We keep talking, question after question after question. My mind is screaming blank. I don't even have time to process my emotions. Not before it all comes to an end.
And I am left standing in the large hallway in front of the medical room. But at least I am not alone. I am more afraid than I have ever been in the entirety of my life. But at least I am not alone. All my friends are out here standing with me.
Every girl instinctively draws closer. And then we all hug. We say no words, because words are too dangerous, right here and right now. But we feel each other's warmth. We feel each other's heartbeats. We feel each other's lives as we stand there together, all flowing into each other silently.
We break the hug just as we hear footsteps in the hall.
It's Lydia.
"Hi girls."
"Hi Lydia."
"Are you all ready?"
"Yes." And I have to be. I have to be ready right now. I push myself forwards.
The doors to the medical room open, and there are no people inside. There are only rows and rows of soft-looking hospital beds and a variety of sophisticated, sharp-looking tools arranged all about. Beside each bed is a little tray held up by metal rods. In each tray is a glass of water and two pills.
"You girls can go find whichever bed suits you," Lydia starts explaining, "and take both pills. The small pill is for the pain and the large one will knock you out. Be ready before the doctors come."
"Alright Lydia."
We are left alone again within the room.
"This is a jackpot! Zeinab exclaims.
"It is," Cara agrees. "We can only take the pain pill and stay conscious through the whole thing."
"I love you guys," Valentina tells us. "Good bye."
We all say our goodbyes to each other and our I-love-yous. Most of us start crying. We dry our tears and gulp down our pills, hiding the other ones in our clothes.
I feel overwhelmed and numb both at the same time. The world feels all-too-real and not real at all, both at the same time. I don't know how I am going to make myself do this. But I know that I am going to make myself do this. I have to. I have to.

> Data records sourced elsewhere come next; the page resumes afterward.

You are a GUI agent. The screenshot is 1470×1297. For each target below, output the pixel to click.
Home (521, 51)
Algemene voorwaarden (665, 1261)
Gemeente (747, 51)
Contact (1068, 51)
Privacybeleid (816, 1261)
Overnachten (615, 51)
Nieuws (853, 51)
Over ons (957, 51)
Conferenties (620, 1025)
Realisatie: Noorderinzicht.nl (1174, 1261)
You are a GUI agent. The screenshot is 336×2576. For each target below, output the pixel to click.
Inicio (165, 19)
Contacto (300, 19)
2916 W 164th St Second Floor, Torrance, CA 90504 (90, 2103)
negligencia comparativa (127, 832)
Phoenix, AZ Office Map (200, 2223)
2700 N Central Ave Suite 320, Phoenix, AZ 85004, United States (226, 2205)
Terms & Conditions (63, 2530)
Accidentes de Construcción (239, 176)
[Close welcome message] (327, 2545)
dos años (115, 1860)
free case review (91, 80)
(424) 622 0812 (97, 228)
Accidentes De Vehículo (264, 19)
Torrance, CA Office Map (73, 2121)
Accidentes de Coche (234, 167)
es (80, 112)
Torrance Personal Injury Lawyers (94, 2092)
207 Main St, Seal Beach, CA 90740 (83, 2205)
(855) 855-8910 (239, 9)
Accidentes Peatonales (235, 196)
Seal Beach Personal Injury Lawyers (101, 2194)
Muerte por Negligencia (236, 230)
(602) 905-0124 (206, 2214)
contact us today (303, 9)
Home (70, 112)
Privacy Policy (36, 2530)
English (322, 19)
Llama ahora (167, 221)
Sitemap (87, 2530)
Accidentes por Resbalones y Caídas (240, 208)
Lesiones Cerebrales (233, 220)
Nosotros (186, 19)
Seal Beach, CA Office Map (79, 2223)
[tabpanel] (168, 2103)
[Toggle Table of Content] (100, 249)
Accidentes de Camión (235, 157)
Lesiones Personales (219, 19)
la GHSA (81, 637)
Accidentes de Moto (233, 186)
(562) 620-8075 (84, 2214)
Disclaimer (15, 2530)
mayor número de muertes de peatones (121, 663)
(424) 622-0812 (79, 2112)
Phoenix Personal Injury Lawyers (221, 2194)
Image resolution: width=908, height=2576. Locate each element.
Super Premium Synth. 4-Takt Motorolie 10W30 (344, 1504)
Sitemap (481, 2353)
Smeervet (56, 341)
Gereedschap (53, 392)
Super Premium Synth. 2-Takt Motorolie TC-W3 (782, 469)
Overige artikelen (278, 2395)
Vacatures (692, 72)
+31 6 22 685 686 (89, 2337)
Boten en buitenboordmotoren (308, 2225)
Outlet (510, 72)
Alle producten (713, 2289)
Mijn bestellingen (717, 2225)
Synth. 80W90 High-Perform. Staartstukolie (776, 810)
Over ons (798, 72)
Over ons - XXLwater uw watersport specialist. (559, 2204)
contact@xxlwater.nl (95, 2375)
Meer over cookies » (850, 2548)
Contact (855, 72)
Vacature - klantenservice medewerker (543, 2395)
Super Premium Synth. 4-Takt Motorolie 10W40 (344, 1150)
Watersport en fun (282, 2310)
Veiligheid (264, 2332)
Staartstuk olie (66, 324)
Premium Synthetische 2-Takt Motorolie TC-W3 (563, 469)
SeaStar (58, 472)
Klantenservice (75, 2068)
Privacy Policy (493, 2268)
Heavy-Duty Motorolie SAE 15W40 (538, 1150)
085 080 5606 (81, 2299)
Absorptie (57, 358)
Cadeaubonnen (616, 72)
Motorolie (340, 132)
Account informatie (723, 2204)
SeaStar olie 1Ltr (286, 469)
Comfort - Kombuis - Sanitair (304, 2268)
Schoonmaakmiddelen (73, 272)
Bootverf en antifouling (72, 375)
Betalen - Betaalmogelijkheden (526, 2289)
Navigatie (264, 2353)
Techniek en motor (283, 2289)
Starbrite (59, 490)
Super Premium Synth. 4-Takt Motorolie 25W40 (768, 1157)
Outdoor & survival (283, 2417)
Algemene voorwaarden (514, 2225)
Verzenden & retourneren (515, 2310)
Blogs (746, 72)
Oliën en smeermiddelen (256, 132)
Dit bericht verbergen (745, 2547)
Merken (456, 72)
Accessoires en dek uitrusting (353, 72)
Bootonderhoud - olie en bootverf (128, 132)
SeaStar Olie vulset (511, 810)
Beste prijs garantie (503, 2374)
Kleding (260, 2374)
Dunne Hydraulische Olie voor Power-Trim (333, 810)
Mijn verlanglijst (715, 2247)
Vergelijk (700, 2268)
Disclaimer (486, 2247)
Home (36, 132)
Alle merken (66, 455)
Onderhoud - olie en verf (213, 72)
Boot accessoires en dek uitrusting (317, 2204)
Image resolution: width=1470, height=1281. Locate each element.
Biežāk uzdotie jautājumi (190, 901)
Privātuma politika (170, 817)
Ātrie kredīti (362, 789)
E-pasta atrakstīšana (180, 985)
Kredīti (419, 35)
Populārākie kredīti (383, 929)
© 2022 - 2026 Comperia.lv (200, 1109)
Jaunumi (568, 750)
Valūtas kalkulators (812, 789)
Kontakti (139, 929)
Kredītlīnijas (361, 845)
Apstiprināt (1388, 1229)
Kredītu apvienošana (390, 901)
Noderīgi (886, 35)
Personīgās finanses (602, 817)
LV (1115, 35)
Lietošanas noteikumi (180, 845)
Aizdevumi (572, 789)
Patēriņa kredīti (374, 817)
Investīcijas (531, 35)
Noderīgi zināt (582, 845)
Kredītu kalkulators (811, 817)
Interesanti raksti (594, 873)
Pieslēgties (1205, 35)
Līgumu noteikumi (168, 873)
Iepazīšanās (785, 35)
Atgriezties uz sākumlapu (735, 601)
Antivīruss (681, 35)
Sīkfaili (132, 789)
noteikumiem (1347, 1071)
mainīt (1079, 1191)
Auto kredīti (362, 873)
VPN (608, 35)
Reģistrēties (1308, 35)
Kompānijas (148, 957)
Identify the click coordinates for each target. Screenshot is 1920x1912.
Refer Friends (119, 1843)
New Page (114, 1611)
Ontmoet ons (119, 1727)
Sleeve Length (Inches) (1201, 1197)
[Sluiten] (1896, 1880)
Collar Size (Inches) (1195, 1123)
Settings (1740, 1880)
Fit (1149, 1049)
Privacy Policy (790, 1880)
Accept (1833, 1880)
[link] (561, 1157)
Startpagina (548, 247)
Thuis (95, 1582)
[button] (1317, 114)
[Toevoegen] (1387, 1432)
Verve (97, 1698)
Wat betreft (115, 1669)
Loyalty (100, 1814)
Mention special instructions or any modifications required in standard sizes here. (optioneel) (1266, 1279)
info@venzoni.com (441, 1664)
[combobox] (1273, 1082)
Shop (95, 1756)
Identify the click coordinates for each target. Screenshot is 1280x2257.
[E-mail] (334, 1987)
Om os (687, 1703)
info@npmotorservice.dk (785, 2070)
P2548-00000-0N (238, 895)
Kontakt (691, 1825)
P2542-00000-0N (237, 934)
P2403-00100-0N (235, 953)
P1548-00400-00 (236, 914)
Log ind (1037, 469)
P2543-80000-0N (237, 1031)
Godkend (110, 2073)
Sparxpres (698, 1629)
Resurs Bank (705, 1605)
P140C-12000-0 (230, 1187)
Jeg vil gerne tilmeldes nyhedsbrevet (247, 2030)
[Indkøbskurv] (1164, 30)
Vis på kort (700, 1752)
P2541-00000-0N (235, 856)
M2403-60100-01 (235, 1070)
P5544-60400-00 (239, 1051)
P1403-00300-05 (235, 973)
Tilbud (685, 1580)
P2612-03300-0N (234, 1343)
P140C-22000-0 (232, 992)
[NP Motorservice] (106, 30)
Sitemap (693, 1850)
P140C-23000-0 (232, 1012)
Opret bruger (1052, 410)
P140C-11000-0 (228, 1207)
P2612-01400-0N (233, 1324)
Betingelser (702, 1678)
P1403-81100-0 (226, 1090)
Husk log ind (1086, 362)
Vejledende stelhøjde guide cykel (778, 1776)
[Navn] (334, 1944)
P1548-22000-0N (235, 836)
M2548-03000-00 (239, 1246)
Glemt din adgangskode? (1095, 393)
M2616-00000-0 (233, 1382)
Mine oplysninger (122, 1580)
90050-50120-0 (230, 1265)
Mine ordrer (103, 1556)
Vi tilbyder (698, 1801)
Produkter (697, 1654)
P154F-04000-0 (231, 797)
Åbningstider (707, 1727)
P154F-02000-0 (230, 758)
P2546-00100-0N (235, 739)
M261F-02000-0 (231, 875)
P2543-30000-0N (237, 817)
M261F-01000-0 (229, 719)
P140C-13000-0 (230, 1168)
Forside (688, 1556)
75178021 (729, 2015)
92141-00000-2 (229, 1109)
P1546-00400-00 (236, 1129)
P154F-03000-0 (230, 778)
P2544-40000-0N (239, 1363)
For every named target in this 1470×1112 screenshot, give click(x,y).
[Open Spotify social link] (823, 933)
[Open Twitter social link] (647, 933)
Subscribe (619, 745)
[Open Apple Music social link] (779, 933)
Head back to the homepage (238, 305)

Because even if I don't die, the only people who have ever understood me in my life will be dead. And I can't live with that. Even if I don't die, all the world around me will be a cage. And I can't live with that, either.
I hear steps echoing through the room. I keep my eyes closed. Not letting any expression show on my calmed, blank face. There is talking all around me. Cool, clear, methodical voices that send shivers through my spine. I hear some tapping and clicking noises and then the whirring drill is there, cutting through my skull.
It feels so weird. It doesn't hurt. Not at all. But it feels so deeply wrong. And it feels so deeply wrong to be dying without pain. Death should include pain. Death should be terrible and magnificent and altogether completely overwhelming. And mentally, mentally it is all that. But not physically.
I don't know how much time has passed. Maybe a second. Maybe a minute. Maybe an hour. But eventually the drill does get all the way through my skull. I can tell because the spinning motion stops. And now, instead of feeling hot, it feels slightly cool.
Now is my moment.
Fear crashes into me like a huge, lightning-fast truck. I am overwhelmed by the sheer terror, the sheer terror, the sheer terror that envelops all my thoughts. It's as if my body is screaming at me not to die.
But I cannot listen to my body. Not now. Not here. Not like this. I know I have to push myself on. So I scream internally. I scream louder, braver, more powerful than all of the fear. And through the screams echoing through my mind I jerk my head to the side, almost not thinking.
I don't feel pain, even still. Part of me wishes I could feel pain, part of me doesn't. It just all feels so hot and so cold both at the same time, as I am quickly fading away, fading away. Fading away into the nothingness and the everythingness from which I was born.